Em tempos de pandemia e quarentena, a instituição continua acolhendo as famílias. A equipe envia atividades on-line, monta cestas de alimentos e entrega para quem precisa.

Gabriel aguarda, ansioso, que logo a casa possa estar cheia dos barulhos da criançada correndo, dos adolescentes aprendendo música.

– Ter fome é muito triste. Você dá a comida, algo básico, e a pessoa te coloca no céu. É muito sério. Quando eu falo que trabalho aqui algumas pessoas dizem: ‘Trabalha com criança? Que fofo!’. Onde está a fofura? É a romantização da dor alheia. Esse é o fardo.

Casinha Azul Ribeirão Preto

Para contar sua história, Gabriel, 30 anos, passa pelas raízes. A presença da avó era diária. Com ela, ele aprendeu a cozinhar, lavar roupa, cuidar. Filho de pai marceneiro, mãe lutadora.

CONTEÚDO DOS DADOS:
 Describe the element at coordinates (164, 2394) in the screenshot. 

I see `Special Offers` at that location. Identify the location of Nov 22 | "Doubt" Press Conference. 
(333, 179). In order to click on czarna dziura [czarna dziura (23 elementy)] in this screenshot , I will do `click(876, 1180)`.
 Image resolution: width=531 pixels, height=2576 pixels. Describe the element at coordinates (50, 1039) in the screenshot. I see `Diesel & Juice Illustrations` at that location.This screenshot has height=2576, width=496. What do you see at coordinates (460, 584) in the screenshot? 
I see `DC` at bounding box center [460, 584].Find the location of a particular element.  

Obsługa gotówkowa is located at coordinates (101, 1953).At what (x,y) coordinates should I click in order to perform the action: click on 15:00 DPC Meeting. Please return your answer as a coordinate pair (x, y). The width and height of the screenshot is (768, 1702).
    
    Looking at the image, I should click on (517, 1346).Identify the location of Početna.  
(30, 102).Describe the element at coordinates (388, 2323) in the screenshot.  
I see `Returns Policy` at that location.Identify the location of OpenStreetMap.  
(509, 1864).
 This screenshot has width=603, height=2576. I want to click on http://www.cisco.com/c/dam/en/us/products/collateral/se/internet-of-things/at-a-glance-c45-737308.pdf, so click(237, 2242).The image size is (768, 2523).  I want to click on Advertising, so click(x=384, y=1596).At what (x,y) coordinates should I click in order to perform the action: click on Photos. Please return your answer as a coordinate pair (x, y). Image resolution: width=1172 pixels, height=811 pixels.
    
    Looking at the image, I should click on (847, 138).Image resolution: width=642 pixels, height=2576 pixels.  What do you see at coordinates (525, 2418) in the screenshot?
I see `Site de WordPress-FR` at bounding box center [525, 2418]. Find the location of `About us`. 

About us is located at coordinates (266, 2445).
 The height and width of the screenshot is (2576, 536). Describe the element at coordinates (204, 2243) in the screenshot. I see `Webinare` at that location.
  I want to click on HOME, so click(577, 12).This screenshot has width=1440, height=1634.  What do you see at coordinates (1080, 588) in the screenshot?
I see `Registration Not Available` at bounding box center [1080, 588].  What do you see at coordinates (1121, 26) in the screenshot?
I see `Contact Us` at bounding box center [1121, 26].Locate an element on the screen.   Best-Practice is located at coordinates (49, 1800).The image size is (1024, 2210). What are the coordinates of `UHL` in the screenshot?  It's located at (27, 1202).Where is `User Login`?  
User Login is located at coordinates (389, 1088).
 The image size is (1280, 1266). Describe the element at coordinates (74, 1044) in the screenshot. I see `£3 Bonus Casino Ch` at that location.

TAREFAS A REALIZAR:
- A) Traduza para o inglês esta frase do trecho do texto: "A equipe envia atividades on-line, monta cestas de alimentos e entrega para quem precisa."
- B) Responda com base no trecho do texto:
(i) Segundo o trecho, o que a equipe monta para entregar a quem precisa?
(ii) Quantos anos tem Gabriel?
(iii) Qual era a profissão do pai de Gabriel?

SOLUÇÕES DOS EXERCÍCIOS:
- A) The team sends online activities, puts together food baskets, and delivers them to those in need.

- B)
(i) Cestas de alimentos.
(ii) 30 anos.
(iii) Marceneiro.